Let’s examine how the NFL operates as a business. Consider the following:
REVENUE SHARING — All 32 NFL teams share television money in equal shares.
MERCHANDIING PROFITS — Until 2010, NFL teams shared most of the royalties earned from merchandise sales. However, courts recently ruled that this policy violated anti-trust laws. Now, the 32 teams will be able to make their own deals, which ruins a system that has worked well for the past fifty years.
THE NFL DRAFT — Every year, the weakest teams are given the opportuity to make the first picks when drafting new players. This gives bad teams a greater opportunity to improve and perhaps become better. By constrast, the best teams must pick last in the draft.
SCHEDULING — The best teams are required to play tougher schedules the following year. The worst teams play a weaker schedule.
GAME DAY — All teams play games on the same day at the same time (in rotation). No team is permitted to schedule its games apart from the rest of the league. The league stictly dictates the NFL regular season schedule and game times.
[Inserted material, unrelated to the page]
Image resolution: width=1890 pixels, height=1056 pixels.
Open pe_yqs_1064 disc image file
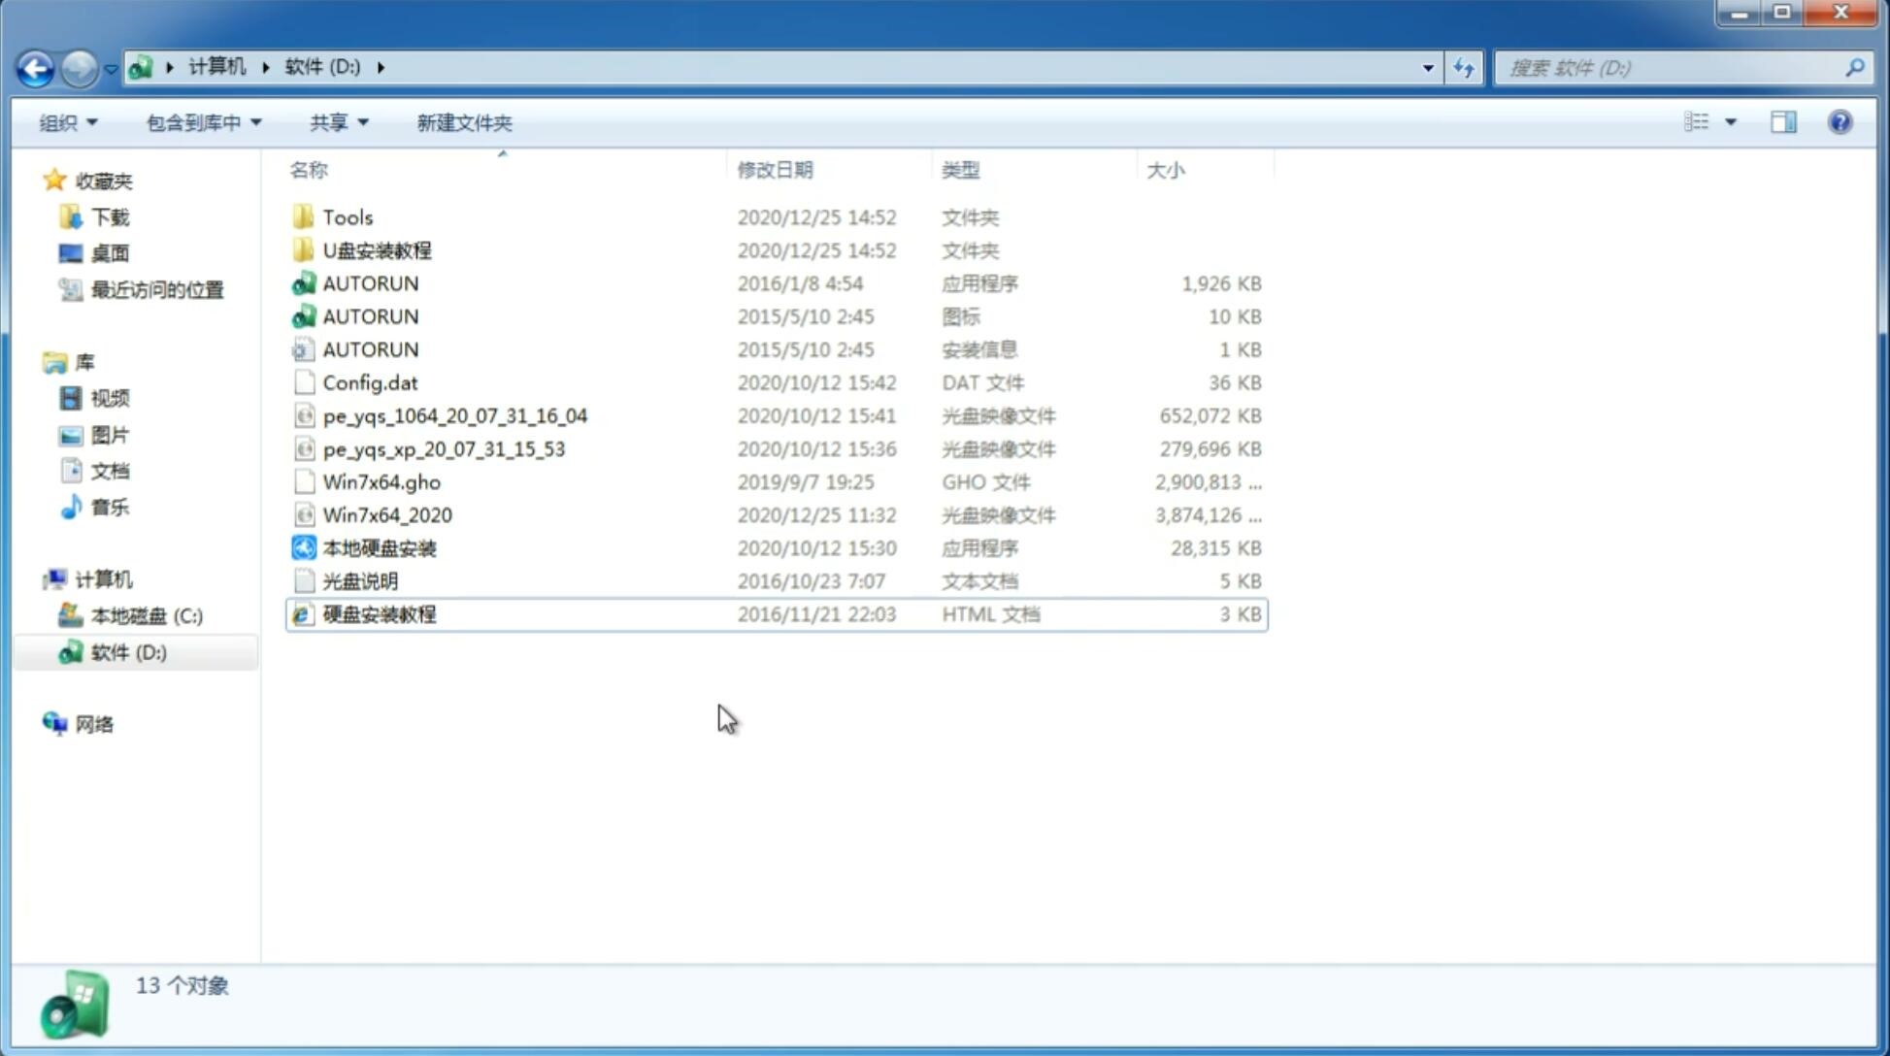click(x=455, y=415)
Virtually everything the NFL does is patterned on the principles of sharing and cooperation. Profits are divided equally. Teams needing help are given competitive advantages. And teams that consistently perform well are asked to sacrifice more.
Indeed, this all sounds a lot like socialism.
Note: I was glad to see Bill Maher and Jon Stewart essentially deliver this same message on their shows the last few years. But I wrote about this subject more than ten years ago, so I’ll go ahead and take some credit for coming up with this idea first.